第11章 Fate/Zero...? 過去と現在



「おはよう、シロウ」
「ああ、おはよう」
 努めて何事もない風を装って、朝の挨拶を投げかければ、キッチンに立っていたシロウが振り返る。
 けれど、そこで彼は微かに眉をひそめた。
「……どうした、■? 顔色がよくない」
 どれだけ私が元気な声をつくってみたところで、顔色の悪さは隠せないらしい。鉄色の瞳に宿っていたのは、明らかな気遣いだった。
 一瞬、私はしらばっくれようかと思った。でも、きっと、シロウはそれを望まない。普段は皮肉屋な彼だけれど、根はお人好しだし、私が彼に対して、しらばっくれたりなんてしたら、それこそ彼は自身の非だと思いこみかねない。
 私はあきらめた笑みを浮かべて、シロウを見あげた。
「大したことじゃないんだよ。ただ、ちょっと、英霊エミヤの過去を夢にみただけ」
 マスターとサーヴァントは、魔力供給というパスで繋がっている。だから、マスターがサーヴァントの生前の記憶を夢にみることは、そう珍しいことでもない――のだけれど、
「――そう、か」
 シロウは、どこか気まずそうに目を伏せて、できあがった朝食をテーブルに置いた。
「すまないな、いかな君といえど、自分が死ぬ姿など見ていて気分のいいものではなかっただろう?」
 自嘲気味に笑いながら、食事の支度を整えても、シロウは席につこうとはしない。
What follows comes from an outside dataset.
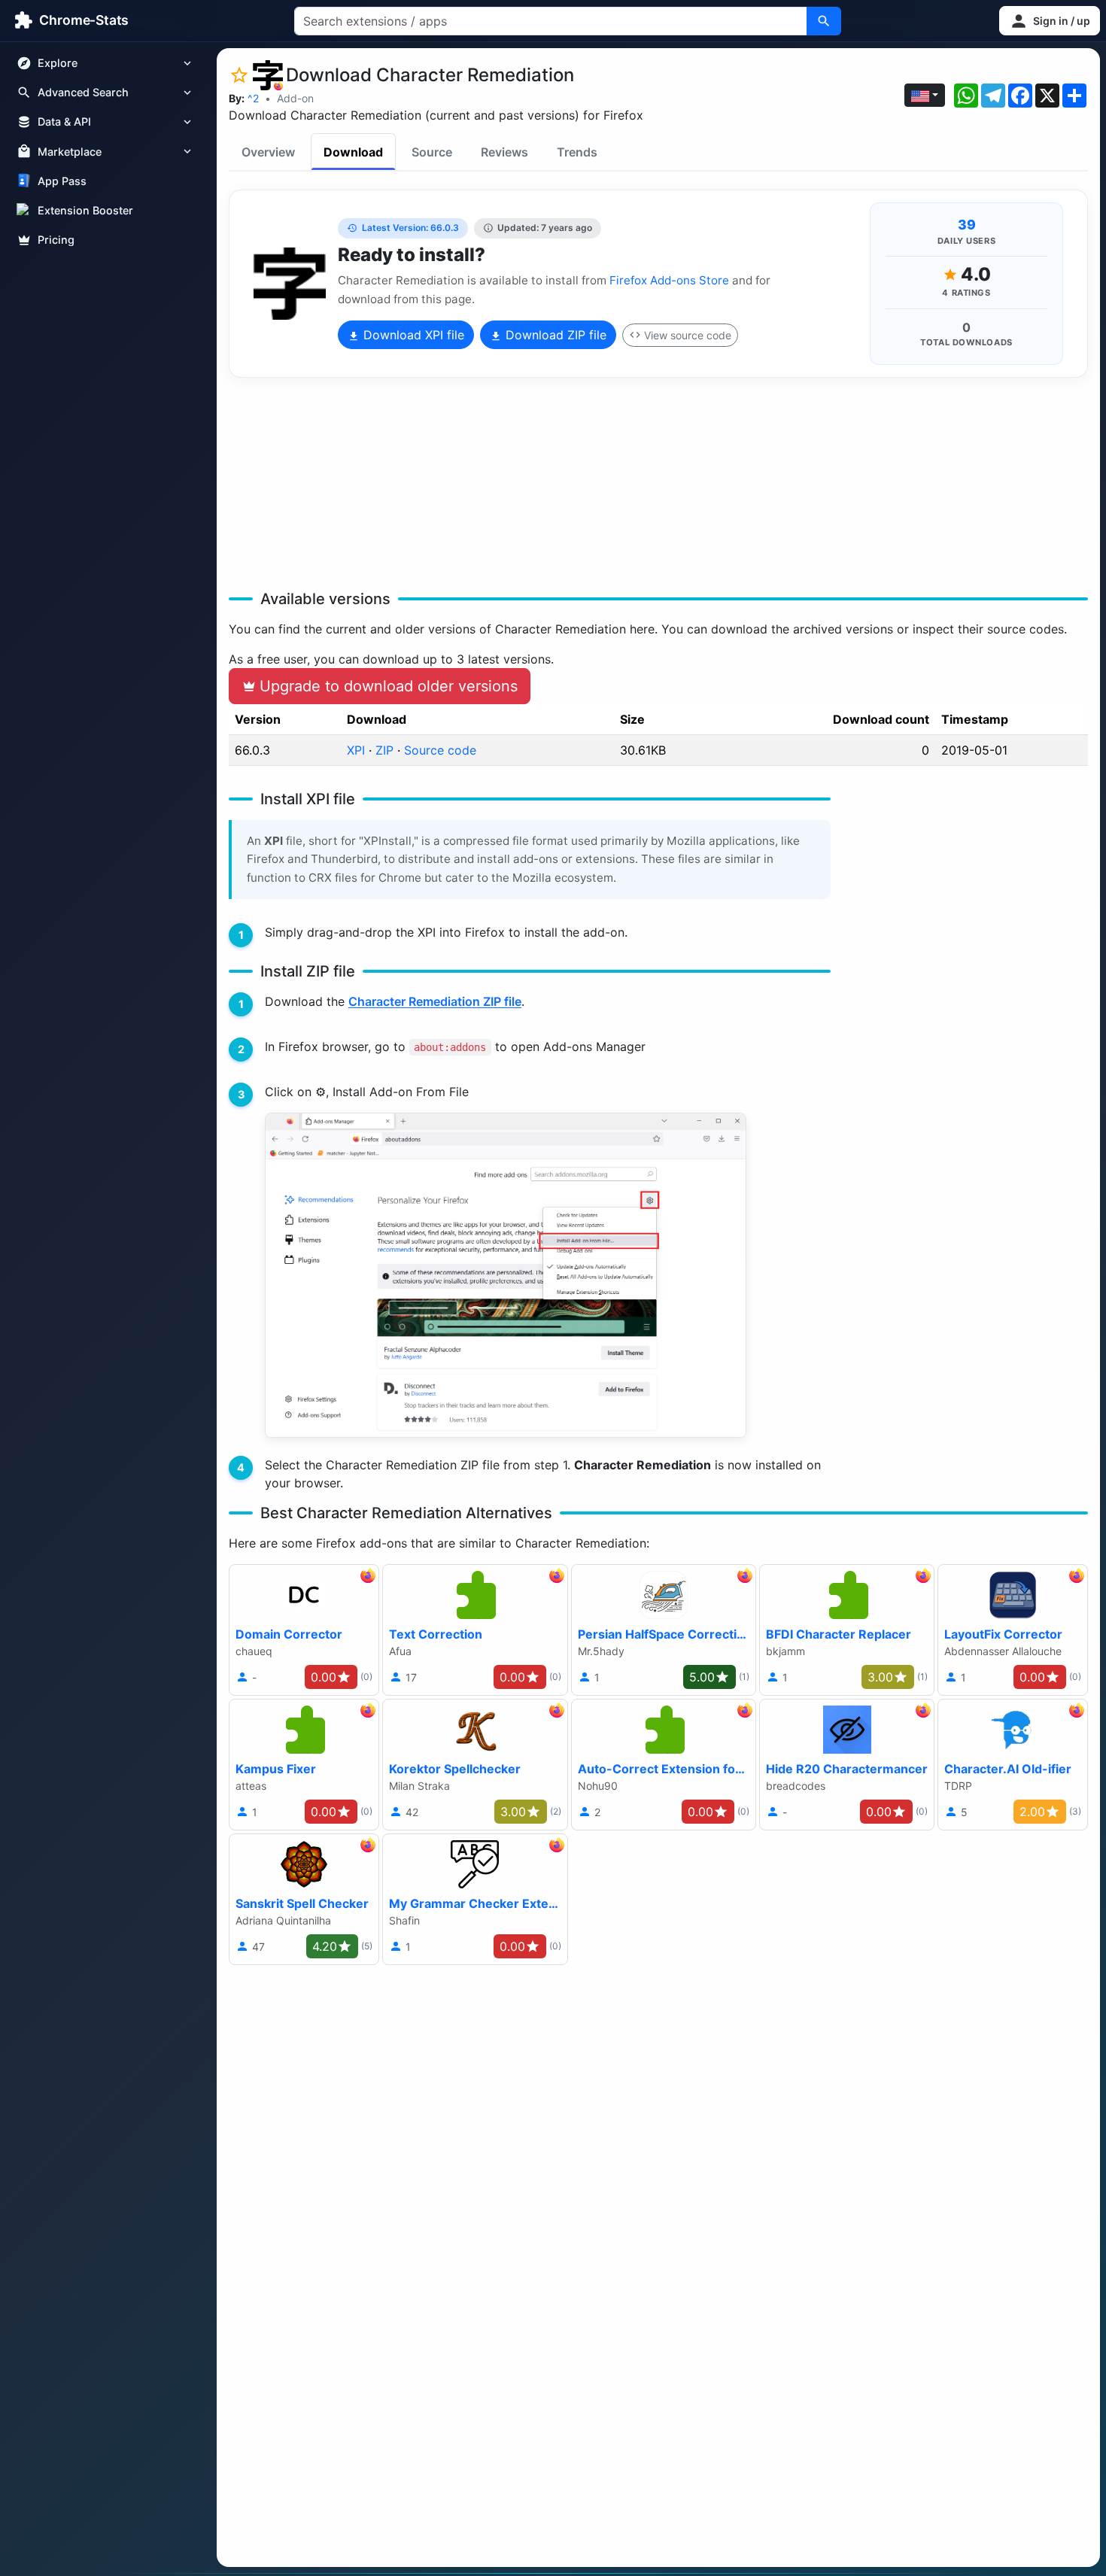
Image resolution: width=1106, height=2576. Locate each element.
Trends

そんな彼の様子を見て、私は困った笑みを浮かべるしかなかった。

「別に、シロウのせいじゃないんだけどね」
 と、そう呟いてから、私も、少しだけ目を伏せる。
「でもまあ、たしかに気分のいい夢じゃないよ。君をあんなに泣かせて――最終的に、英霊エミヤになるまで追い詰めて」

 生前、シロウは、死ぬ運命にある百人の命を救う奇跡を起こす代償として、死後に英霊となる契約を『世界』と交わした。けれど、その決断は、結果的に彼を苦しめ、その精神を磨耗させるものだと、私ならわかったはずだ。もしも、彼が『世界』と契約するとき、私が生きていれば、それは無茶だと言って、彼を止めることもできたかもしれない。
 そう思うと、自然と顔が下を向く。夢でみた彼の泣き顔を思い出して、ひどく気分が落ちこんだ。
 そんな私を見て、シロウがふと笑う。